From: Dan Williams <dan.j.williams@intel.com>
To: Luis Chamberlain <mcgrof@kernel.org>
Cc: "Tejun Heo" <tj@kernel.org>,
"Greg KH" <gregkh@linuxfoundation.org>,
"Andrew Morton" <akpm@linux-foundation.org>,
"Minchan Kim" <minchan@kernel.org>,
jeyu@kernel.org, shuah <shuah@kernel.org>,
"Randy Dunlap" <rdunlap@infradead.org>,
"Rafael J. Wysocki" <rafael@kernel.org>,
"Masahiro Yamada" <masahiroy@kernel.org>,
"Nick Desaulniers" <ndesaulniers@google.com>,
yzaikin@google.com, "Nathan Chancellor" <nathan@kernel.org>,
ojeda@kernel.org,
"Tetsuo Handa" <penguin-kernel@i-love.sakura.ne.jp>,
vitor@massaru.org, elver@google.com,
"Jarkko Sakkinen" <jarkko@kernel.org>,
"Alexander Potapenko" <glider@google.com>,
rf@opensource.cirrus.com,
"Stephen Hemminger" <stephen@networkplumber.org>,
"David Laight" <David.Laight@aculab.com>,
bvanassche@acm.org, jolsa@kernel.org,
"Andy Shevchenko" <andriy.shevchenko@linux.intel.com>,
trishalfonso@google.com, andreyknvl@gmail.com,
"Jiri Kosina" <jikos@kernel.org>,
mbenes@suse.com, "Nitin Gupta" <ngupta@vflare.org>,
"Sergey Senozhatsky" <sergey.senozhatsky.work@gmail.com>,
"Reinette Chatre" <reinette.chatre@intel.com>,
"Fenghua Yu" <fenghua.yu@intel.com>,
"Borislav Petkov" <bp@alien8.de>, "X86 ML" <x86@kernel.org>,
"H. Peter Anvin" <hpa@zytor.com>,
lizefan.x@bytedance.com, "Johannes Weiner" <hannes@cmpxchg.org>,
"Daniel Vetter" <daniel.vetter@ffwll.ch>,
"Bjorn Helgaas" <bhelgaas@google.com>,
"Krzysztof Wilczyński" <kw@linux.com>,
senozhatsky@chromium.org, "Christoph Hellwig" <hch@lst.de>,
"Joe Perches" <joe@perches.com>,
hkallweit1@gmail.com, "Jens Axboe" <axboe@kernel.dk>,
"Josh Poimboeuf" <jpoimboe@redhat.com>,
"Thomas Gleixner" <tglx@linutronix.de>,
"Kees Cook" <keescook@chromium.org>,
"Steven Rostedt" <rostedt@goodmis.org>,
"Peter Zijlstra" <peterz@infradead.org>,
linux-spdx@vger.kernel.org,
"Linux Doc Mailing List" <linux-doc@vger.kernel.org>,
linux-block@vger.kernel.org,
linux-fsdevel <linux-fsdevel@vger.kernel.org>,
linux-kselftest@vger.kernel.org, cgroups@vger.kernel.org,
"Linux Kernel Mailing List" <linux-kernel@vger.kernel.org>,
copyleft-next@lists.fedorahosted.org
Subject: Re: [PATCH v7 09/12] sysfs: fix deadlock race with module removal
Date: Mon, 20 Sep 2021 14:55:10 -0700 [thread overview]
Message-ID: <CAPcyv4jFaNTfpKq6hQsFrWXTwHz-wG+5K4m-hmsPeteLX4p5AQ@mail.gmail.com> (raw)
In-Reply-To: <YUj6TrGbqlNI0OGC@bombadil.infradead.org>
On Mon, Sep 20, 2021 at 2:17 PM Luis Chamberlain <mcgrof@kernel.org> wrote:
>
> On Mon, Sep 20, 2021 at 01:52:21PM -0700, Dan Williams wrote:
> > On Fri, Sep 17, 2021 at 10:05 PM Luis Chamberlain <mcgrof@kernel.org> wrote:
> > > This deadlock was first reported with the zram driver, however the live
> > > patching folks have acknowledged they have observed this as well with
> > > live patching, when a live patch is removed.

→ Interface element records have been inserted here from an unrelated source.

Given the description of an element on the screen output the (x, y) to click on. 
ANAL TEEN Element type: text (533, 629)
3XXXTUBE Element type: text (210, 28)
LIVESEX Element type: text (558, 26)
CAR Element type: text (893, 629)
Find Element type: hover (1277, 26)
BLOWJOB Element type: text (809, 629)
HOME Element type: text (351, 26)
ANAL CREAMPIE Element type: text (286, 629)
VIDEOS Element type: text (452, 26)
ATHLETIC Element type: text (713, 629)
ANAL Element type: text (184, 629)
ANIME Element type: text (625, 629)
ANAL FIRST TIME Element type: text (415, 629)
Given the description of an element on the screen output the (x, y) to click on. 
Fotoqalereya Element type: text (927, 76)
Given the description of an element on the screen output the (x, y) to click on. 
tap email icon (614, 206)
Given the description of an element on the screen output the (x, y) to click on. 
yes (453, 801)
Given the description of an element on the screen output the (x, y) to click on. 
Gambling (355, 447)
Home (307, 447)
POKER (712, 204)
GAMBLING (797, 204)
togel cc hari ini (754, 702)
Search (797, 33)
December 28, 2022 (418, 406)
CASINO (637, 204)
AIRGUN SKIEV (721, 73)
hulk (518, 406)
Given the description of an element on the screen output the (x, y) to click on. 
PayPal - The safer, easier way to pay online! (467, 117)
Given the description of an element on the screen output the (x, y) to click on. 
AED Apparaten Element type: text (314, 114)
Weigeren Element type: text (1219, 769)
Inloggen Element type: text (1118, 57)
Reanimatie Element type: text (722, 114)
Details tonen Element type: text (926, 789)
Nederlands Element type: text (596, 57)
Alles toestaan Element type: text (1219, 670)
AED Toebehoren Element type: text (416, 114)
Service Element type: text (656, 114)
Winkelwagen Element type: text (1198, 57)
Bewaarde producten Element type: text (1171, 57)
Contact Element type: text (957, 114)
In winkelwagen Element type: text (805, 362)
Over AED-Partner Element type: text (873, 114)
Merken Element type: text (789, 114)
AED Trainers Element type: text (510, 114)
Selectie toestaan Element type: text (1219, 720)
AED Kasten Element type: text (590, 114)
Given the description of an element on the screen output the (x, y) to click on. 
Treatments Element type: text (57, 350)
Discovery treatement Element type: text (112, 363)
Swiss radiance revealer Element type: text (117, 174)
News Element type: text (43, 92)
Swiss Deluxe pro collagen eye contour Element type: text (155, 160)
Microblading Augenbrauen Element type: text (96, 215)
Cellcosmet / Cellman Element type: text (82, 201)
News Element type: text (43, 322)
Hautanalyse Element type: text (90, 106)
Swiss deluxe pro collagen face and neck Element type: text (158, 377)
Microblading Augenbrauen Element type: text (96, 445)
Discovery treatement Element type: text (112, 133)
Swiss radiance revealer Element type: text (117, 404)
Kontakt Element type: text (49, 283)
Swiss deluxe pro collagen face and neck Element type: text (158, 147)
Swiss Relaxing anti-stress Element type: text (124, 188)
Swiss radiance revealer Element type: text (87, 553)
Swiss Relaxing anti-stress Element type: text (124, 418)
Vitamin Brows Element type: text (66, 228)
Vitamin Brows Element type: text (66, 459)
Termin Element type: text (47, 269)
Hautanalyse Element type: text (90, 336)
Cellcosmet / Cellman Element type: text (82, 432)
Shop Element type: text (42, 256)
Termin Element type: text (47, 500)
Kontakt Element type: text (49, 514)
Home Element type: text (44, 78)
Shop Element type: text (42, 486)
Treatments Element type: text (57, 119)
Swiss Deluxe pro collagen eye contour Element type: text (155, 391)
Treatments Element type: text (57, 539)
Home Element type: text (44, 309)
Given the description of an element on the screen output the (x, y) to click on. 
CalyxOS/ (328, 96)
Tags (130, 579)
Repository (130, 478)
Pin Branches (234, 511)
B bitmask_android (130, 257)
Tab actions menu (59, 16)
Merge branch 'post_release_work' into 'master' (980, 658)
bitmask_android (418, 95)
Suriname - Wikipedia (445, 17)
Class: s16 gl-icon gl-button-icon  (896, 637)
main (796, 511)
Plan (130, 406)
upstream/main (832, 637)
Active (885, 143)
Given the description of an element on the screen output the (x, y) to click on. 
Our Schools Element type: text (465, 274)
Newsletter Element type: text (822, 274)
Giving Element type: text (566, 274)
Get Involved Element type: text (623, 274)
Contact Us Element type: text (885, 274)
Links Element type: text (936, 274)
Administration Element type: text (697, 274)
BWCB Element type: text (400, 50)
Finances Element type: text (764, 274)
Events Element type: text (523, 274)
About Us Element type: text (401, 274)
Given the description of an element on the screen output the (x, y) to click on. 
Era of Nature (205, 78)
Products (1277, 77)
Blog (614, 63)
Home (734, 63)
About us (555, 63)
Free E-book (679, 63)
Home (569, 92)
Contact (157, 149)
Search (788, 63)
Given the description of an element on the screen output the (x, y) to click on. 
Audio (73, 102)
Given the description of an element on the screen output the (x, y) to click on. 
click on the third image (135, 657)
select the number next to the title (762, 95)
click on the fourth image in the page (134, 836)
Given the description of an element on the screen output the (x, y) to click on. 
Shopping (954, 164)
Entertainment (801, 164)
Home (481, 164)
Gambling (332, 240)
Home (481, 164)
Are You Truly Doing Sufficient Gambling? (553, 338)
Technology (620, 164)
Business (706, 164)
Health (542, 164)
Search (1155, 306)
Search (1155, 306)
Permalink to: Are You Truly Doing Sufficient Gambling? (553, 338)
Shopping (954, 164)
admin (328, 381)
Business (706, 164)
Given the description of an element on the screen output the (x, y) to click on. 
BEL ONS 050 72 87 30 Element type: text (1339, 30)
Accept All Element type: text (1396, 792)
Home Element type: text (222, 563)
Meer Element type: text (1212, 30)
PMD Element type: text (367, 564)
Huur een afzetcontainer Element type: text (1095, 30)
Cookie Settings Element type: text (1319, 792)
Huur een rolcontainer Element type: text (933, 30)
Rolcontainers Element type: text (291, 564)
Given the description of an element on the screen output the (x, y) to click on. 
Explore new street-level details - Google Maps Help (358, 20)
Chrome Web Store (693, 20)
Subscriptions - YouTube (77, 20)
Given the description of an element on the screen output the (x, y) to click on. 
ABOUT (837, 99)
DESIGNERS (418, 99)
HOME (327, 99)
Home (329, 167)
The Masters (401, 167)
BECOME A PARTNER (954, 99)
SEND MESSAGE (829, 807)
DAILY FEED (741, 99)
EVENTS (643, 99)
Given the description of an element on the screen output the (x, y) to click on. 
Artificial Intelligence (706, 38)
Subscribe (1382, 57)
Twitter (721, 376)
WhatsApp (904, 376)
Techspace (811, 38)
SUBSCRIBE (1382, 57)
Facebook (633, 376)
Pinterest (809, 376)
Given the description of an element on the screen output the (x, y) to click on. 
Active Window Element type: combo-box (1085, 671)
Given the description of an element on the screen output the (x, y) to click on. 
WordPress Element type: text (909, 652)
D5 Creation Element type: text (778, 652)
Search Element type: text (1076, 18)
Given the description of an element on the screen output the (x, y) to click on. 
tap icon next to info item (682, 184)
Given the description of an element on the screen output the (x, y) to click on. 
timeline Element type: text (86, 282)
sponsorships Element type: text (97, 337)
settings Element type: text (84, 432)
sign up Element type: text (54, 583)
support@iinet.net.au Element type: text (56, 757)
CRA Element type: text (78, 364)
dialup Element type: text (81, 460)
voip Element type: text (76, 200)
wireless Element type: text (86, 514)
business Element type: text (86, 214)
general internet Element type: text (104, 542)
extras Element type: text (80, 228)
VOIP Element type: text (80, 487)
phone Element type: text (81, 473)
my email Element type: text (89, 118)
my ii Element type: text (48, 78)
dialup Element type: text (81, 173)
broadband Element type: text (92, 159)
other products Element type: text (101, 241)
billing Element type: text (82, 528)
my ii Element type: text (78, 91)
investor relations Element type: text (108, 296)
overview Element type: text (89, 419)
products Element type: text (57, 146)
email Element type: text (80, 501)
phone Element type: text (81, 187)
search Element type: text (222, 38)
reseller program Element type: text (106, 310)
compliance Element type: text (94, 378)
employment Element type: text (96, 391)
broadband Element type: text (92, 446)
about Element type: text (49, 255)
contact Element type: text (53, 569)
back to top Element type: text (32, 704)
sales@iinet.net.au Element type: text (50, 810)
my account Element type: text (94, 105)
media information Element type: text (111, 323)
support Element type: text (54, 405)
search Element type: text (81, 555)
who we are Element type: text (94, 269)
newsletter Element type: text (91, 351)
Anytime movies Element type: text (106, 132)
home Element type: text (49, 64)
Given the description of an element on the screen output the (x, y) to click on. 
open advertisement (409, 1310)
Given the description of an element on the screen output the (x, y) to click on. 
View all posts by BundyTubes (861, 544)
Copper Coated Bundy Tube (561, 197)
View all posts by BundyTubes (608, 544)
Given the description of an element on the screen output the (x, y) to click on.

I was then able to
> > > reproduce easily by creating a dedicated selftests.
> > >
> > > A sketch of how this can happen follows:
> > >
> > > CPU A CPU B
> > > whatever_store()
> > > module_unload
> > > mutex_lock(foo)
> > > mutex_lock(foo)
> > > del_gendisk(zram->disk);
> > > device_del()
> > > device_remove_groups()
> >
> > This flow seems possible to trigger with:
> >
> > echo $dev > /sys/bus/$bus/drivers/$driver/unbind
> >
> > I am missing why module pinning
>
> The aspect of try_module_get() which comes to value to prevent the
> deadlock is it ensures kernfs ops do not run once exit is on the way.
>
> > is part of the solution when it's the
> > device_del() path that is racing?
>
> But its not, the device_del() path will yield until the kernfs op
> completes. It is fine to wait there.
>
> The deadlock happens if a module exit routine uses a lock which is
> also used on a sysfs op. If the lock was first held by module exit,
> and module exit is waiting for the kernfs op to complete, and the
> kernfs op is waiting to hold the same lock then the exit will wait
> forever.
>
> > Module removal is just a more coarse
> > grained way to trigger unbind => device_del().
>
> Right, but the device_del() path is not sharing a lock with the sysfs op.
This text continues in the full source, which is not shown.